Review: Blood Incantation – Hidden History of the Human Race (2019)



Quando Howard Philips Lovecraft escrevia seus inúmeros contos para a revista Weird Tales, ele jamais imaginaria a dimensão que sua obra tomaria, afinal foi apenas após sua morte que Lovecraft alcançou o status que desejava ter em vida. Além da literatura, suas histórias de horror cósmico influenciaram o cinema, quadrinhos, jogos e a música. Provavelmente o primeiro contato de muitos com o autor foi através de músicas como “Behind the Wall of Sleep”, do Black Sabbath, e “The Call of Ktulu”, do Metallica, que carrega o nome de sua cria mais famosa.

Sem ignorar a figura problemática que era, um notório racista e xenófobo, suas ricas histórias ganharam vida e esse legado é tão extenso que acabou por influenciar a criação de um subgênero bem específico, o cosmic death metal. É claro que muitas bandas do clássico death metal já incorporavam em muitas de suas músicas inspirações do estilo lovecraftiano - ficção científica e vidas alienígenas, o horror cósmico e o atmosférico, o desconhecido e o inimaginável –, porém aqui essa estética é mais que uma inspiração, é sua síntese. Mithras, Timeghoul, The Faceless e Nebulous são ótimos exemplos para os interessados. E é nesse cenário que Blood Incatation está inserido.

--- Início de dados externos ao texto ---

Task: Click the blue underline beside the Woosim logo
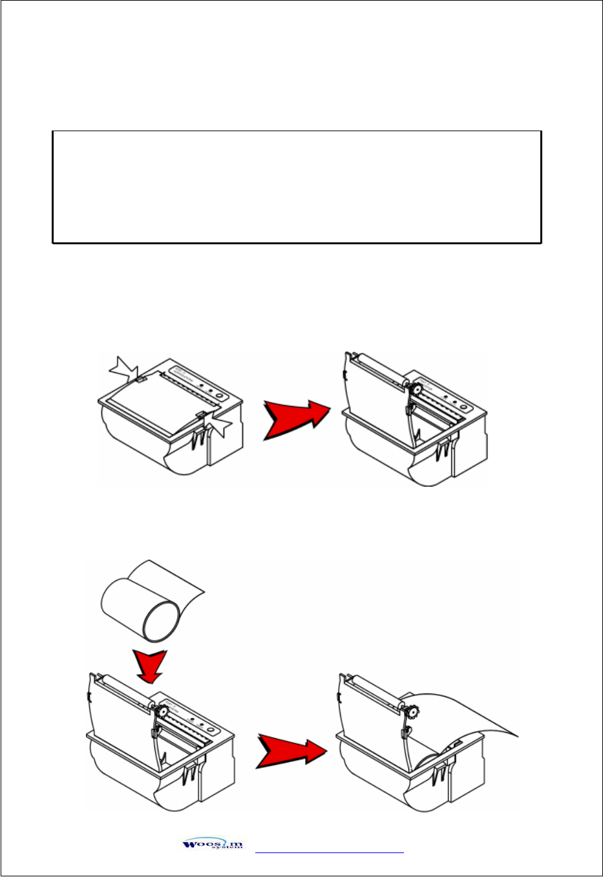pos(330,853)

Após três demos, um EP e um split, foi no seu primeiro disco, Starspawn (2016), que a banda de fato consolidou sua assinatura, marcada por um death metal que entende a música da mesma forma que Lovecraft entendia o espaço - um universo imenso e cheio de possibilidades -, e é por isso que podemos identificar em suas músicas elementos dos mais variados. E já nesse segundo trabalho o quarteto de Denver apresenta uma maturidade e capacidade musical que poucas bandas desse éon conseguem demonstrar, elevando o que foi feito anteriormente para um outro nível. Isso porque além das influências notáveis do death, especialmente Morbid Angel, Nile e Death, pitadas de rock progressivo e psicodelia setentista no maior estilo Pink Floyd também ganham mais espaço, não somente pela técnica, mas também pela sonoridade. Um dos feitos mais interessantes da gravação do disco é seu estilo “retro-futurista”, pois ao mesmo tempo ouvimos uma música atmosférica bem analógica que soa, no entanto, como vinda de outro espaço-tempo.

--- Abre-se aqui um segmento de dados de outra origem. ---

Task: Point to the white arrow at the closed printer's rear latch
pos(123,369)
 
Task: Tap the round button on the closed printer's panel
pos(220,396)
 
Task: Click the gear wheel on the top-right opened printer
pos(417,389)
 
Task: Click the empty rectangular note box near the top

O álbum abre com “Slaves Species of the Gods”, música brutal que mostra como uma banda de death metal pode ser pesada e virtuosa. Ancorada na profundidade dos vocais e na maestria das harmonias das guitarras, a música nos pega de surpresa e mostra logo de cara quais horrores teremos que encarar. “Sow the seeds of suffering to break the chains of consciousness” (“Semeie as sementes do sofrimento para quebrar as correntes da consciência”), trecho da letra que expõe em parte tanto o tema do disco como o objetivo dessa música.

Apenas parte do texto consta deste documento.